Merck KGaA snatches up Geneva biotech as repurposed chemotherapy mission strikes a 'Chord'
About a year after Geneva-based Chord Therapeutics emerged from stealth to see if it could repurpose an old chemotherapy agent for rare diseases, Merck KGaA is swooping in with a buyout.
While the companies are keeping mum about the financial terms of the deal, Merck KGaA is adding Chord’s lead candidate to its neurology pipeline — a small molecule oral version of the chemotherapy drug cladribine dubbed CRD1.
Upon announcing the news on Monday morning, the company’s stock $MKKGY was up about 1.74%.
This wouldn’t be the first time researchers at the German pharma company have worked with cladribine. Back in 2019, Merck KGaA (known as the EMD group in the US and Canada) got its own cladribine tablets approved by the FDA for multiple sclerosis. While cladribine (which has been around since the 1990s) is normally used to treat certain types of leukemia, Merck KGaA’s Mavenclad showed a 58% relative reduction in annualized relapse rate in MS patients compared to placebo (p<0.001).
Since launching with $16 million from Omega Funds last October, Chord’s been looking to build programs around “well-understood active substances with a history of clinical testing and use in human patients.”
For the last 14 months, the biotech’s been working on turning CRD1 into treatments for a neuromuscular condition called generalized myasthenia gravis, and an autoimmune disease of the central nervous system called neuromyelitis optica spectrum disorder (NMOSD).
“We often hear, ‘What do you want with these old drugs? You know, isn’t there something better, something modern?’” Chord CEO Tom Plitz told Endpoints News. “(Cladribine) is not one of these chemotherapeutics that kind of kills everything which comes along. It’s very specific for lymphocytes and this is linked to the mode of action.”
The drug works by reducing the number of B and T lymphocytes in the body, and Chord has already established early proof-of-concept in both indications, according to Plitz.
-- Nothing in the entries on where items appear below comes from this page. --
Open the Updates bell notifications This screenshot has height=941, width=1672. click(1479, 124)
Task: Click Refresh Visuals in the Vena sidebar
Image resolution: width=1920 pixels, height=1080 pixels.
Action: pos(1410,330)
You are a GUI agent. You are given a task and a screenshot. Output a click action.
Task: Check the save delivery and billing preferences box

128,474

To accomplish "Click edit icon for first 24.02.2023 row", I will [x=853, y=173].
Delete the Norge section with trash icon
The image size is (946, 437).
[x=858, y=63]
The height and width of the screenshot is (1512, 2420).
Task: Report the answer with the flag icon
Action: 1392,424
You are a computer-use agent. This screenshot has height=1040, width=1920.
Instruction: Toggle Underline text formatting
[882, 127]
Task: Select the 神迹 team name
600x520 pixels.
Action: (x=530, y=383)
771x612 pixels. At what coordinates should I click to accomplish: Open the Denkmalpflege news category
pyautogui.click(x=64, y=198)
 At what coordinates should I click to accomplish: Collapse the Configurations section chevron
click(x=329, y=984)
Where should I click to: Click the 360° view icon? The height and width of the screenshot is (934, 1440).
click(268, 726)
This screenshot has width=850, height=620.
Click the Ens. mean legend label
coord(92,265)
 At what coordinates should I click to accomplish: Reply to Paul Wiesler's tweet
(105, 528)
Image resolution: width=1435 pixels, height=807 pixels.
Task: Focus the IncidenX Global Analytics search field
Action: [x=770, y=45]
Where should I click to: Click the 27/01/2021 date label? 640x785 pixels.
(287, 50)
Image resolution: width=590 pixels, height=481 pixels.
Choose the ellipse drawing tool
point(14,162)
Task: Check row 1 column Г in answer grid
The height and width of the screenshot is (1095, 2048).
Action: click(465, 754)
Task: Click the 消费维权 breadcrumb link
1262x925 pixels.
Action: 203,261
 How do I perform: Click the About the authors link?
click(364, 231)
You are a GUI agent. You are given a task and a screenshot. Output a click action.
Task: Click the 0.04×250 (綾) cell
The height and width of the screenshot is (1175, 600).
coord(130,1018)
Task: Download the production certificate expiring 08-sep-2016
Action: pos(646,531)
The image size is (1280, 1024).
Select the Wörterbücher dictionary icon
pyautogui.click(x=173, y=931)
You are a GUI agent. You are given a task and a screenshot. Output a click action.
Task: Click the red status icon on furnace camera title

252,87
While he declined to give too much away on potential timelines going forth, he said it’s Chord’s expectation that another proof-of-concept study won’t be necessary, and that researchers will be able to dive right into registrational studies.
“It’s not all about all new and … first in class, first on target, first ever. There’s a lot of merits on building on known strength and I think that was something obviously Omega picked up on,” Plitz said. “We still hope that obviously now, what we have built on will be successfully continued with Merck.”